Start of Block
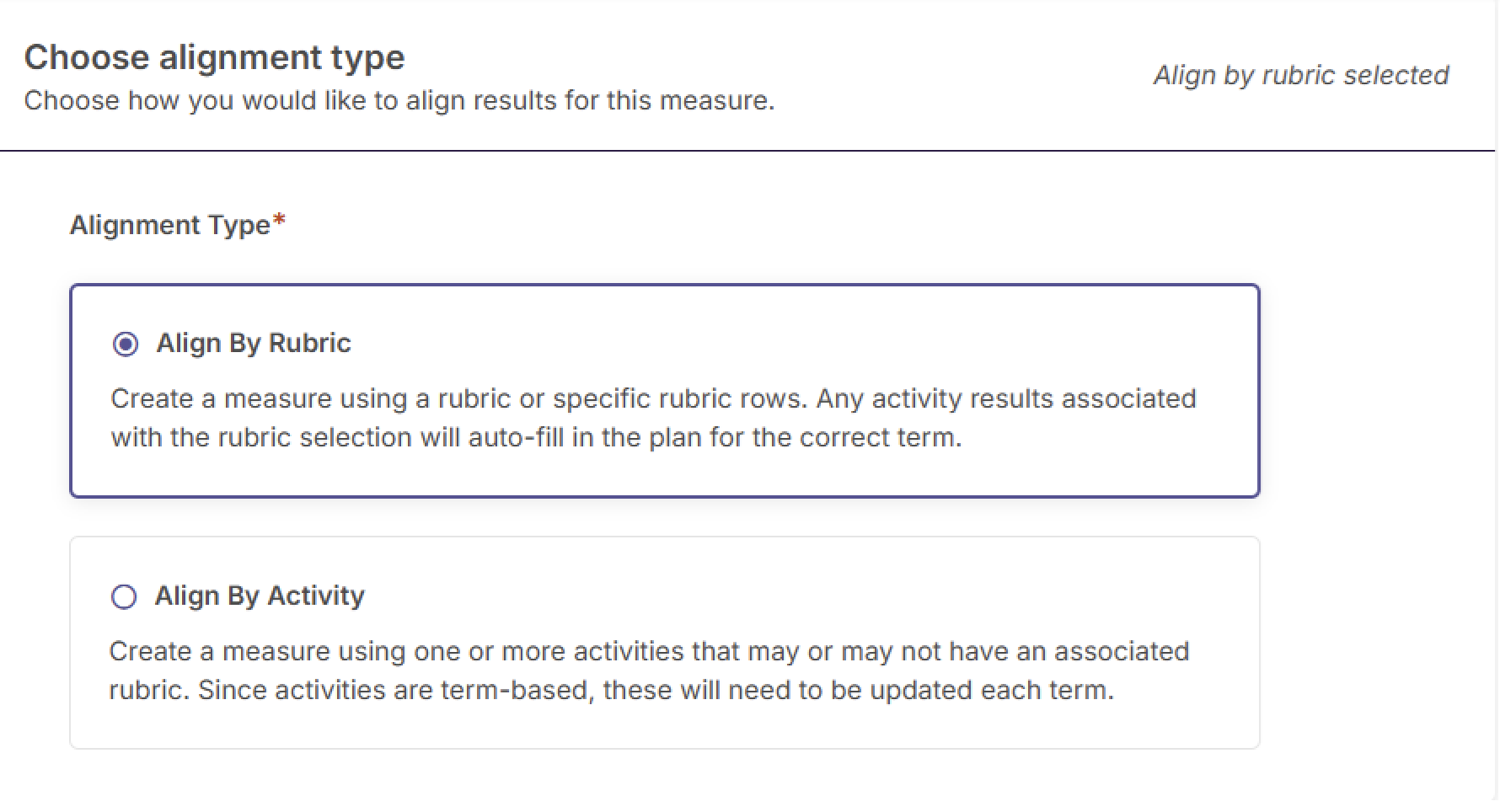The height and width of the screenshot is (812, 1500).
Task: Click blank area below the Align By Activity card
Action: coord(664,779)
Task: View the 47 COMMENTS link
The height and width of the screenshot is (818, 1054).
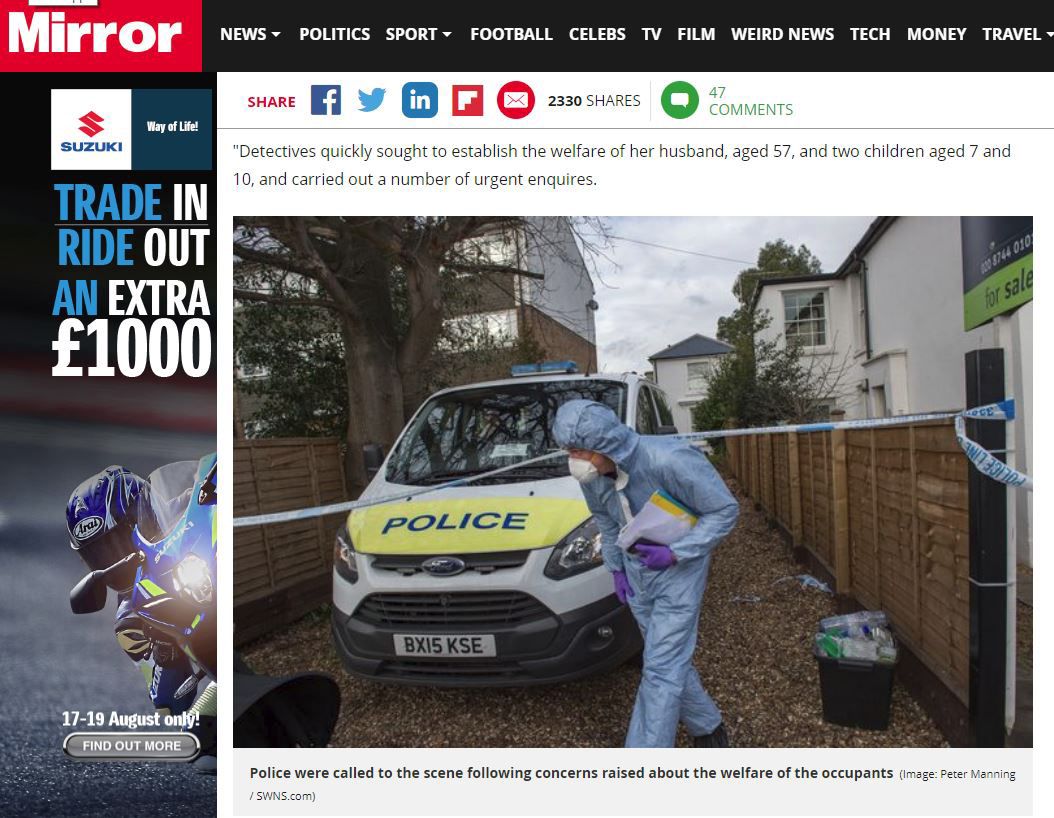Action: pos(750,101)
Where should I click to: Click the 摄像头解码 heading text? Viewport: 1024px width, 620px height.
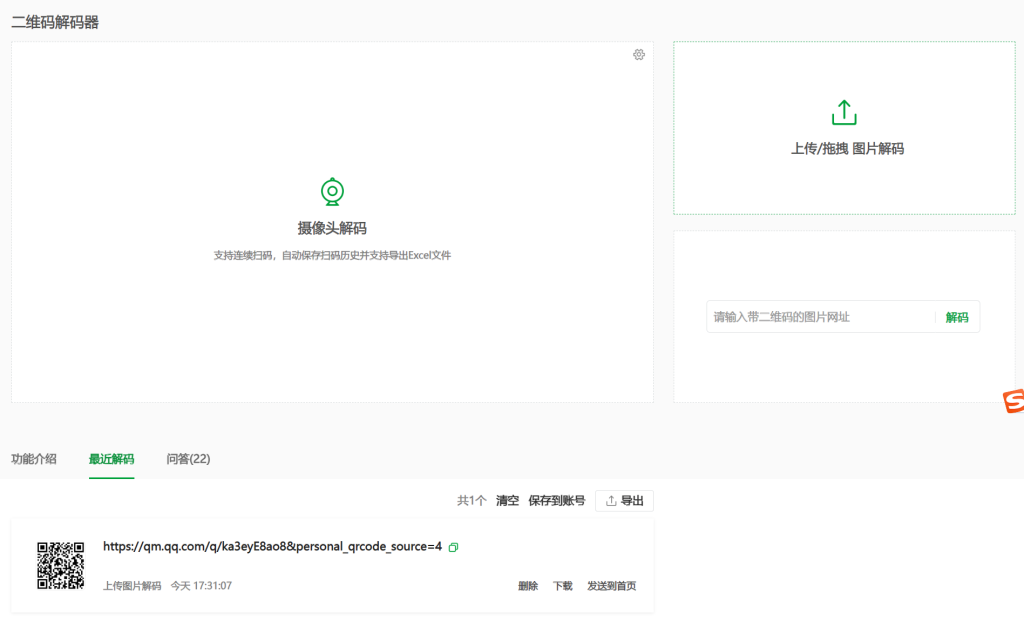tap(332, 228)
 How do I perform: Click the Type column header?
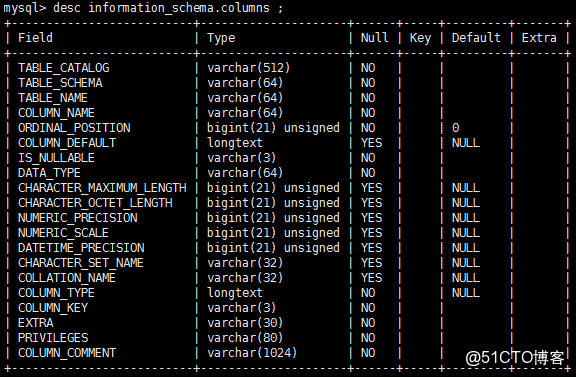[x=221, y=38]
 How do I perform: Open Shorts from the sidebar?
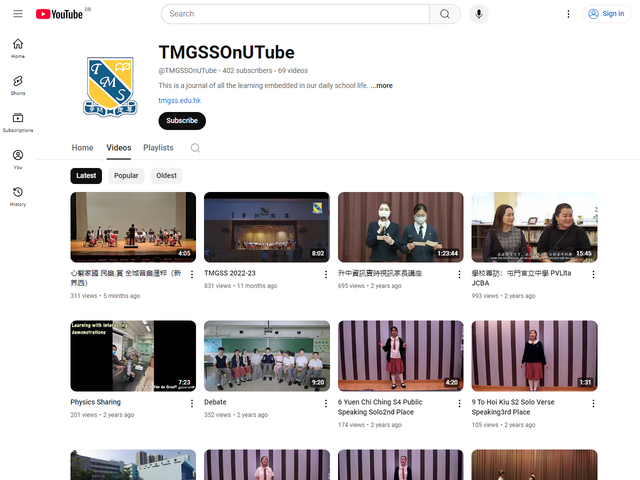click(18, 85)

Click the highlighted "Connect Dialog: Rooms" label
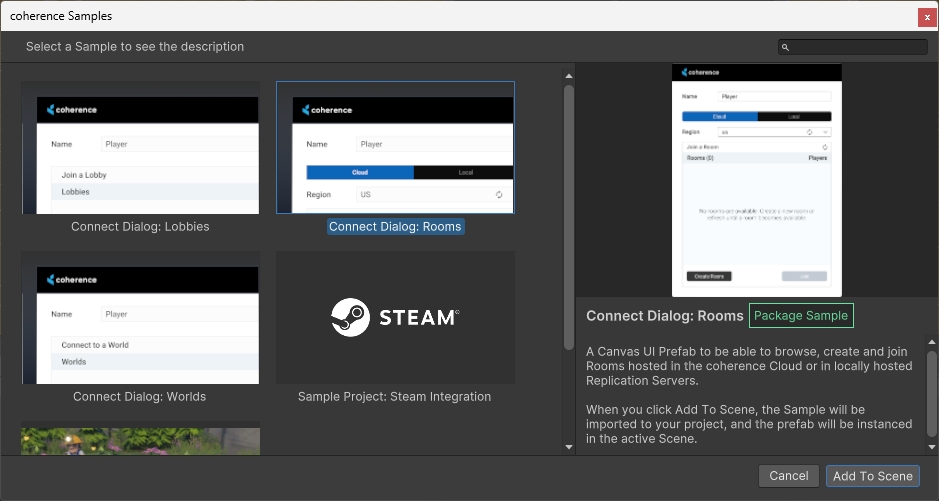coord(395,227)
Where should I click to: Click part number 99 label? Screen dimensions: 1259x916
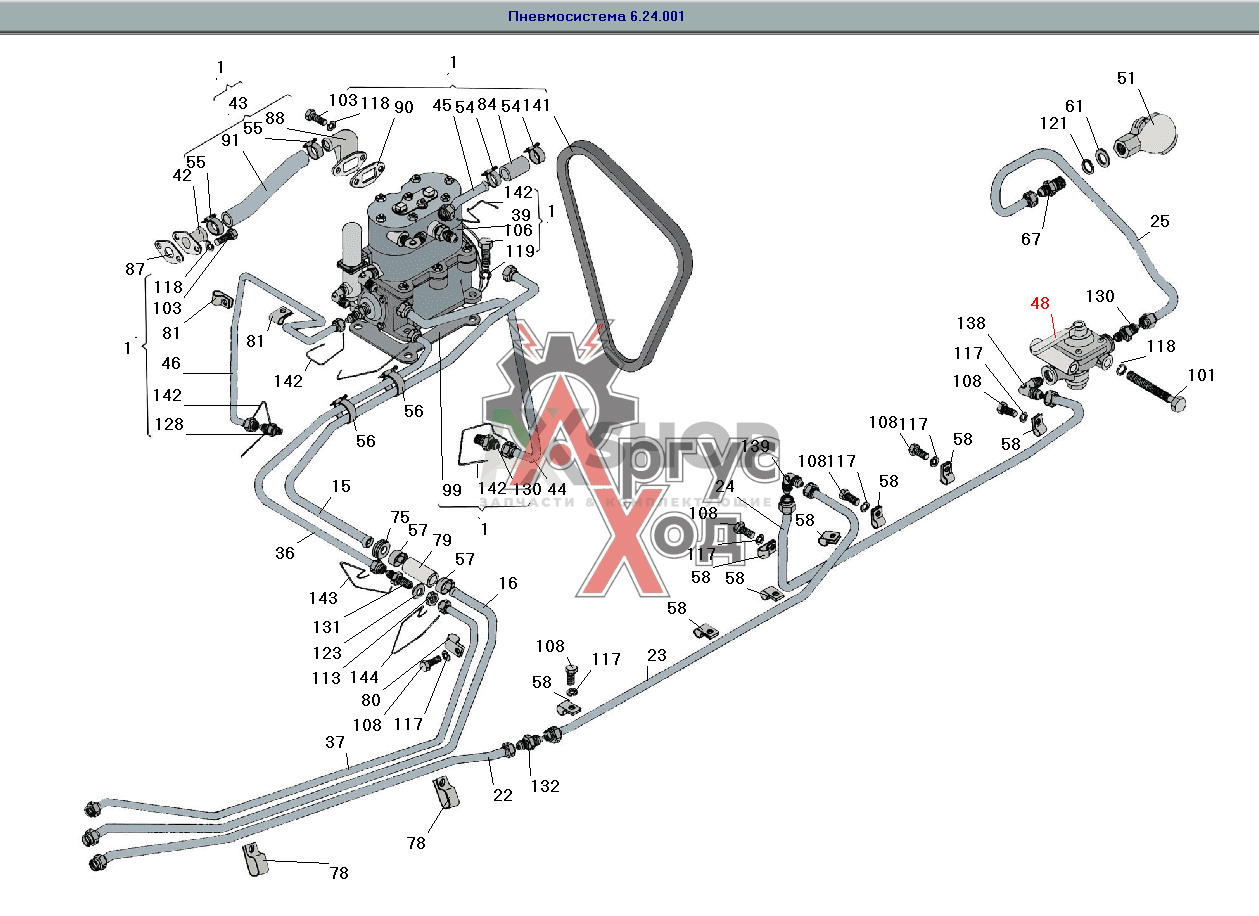(451, 489)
End of Block
In the data above, find the line containing "How do I perform: Click", then output it and every later line exactly, without the pictures.

Task response:
 How do I perform: Click the Type column header?
[x=221, y=38]
 How do I perform: Open Shorts from the sidebar?
click(18, 85)

Click the highlighted "Connect Dialog: Rooms" label
coord(395,227)
Where should I click to: Click part number 99 label? Screen dimensions: 1259x916
(451, 489)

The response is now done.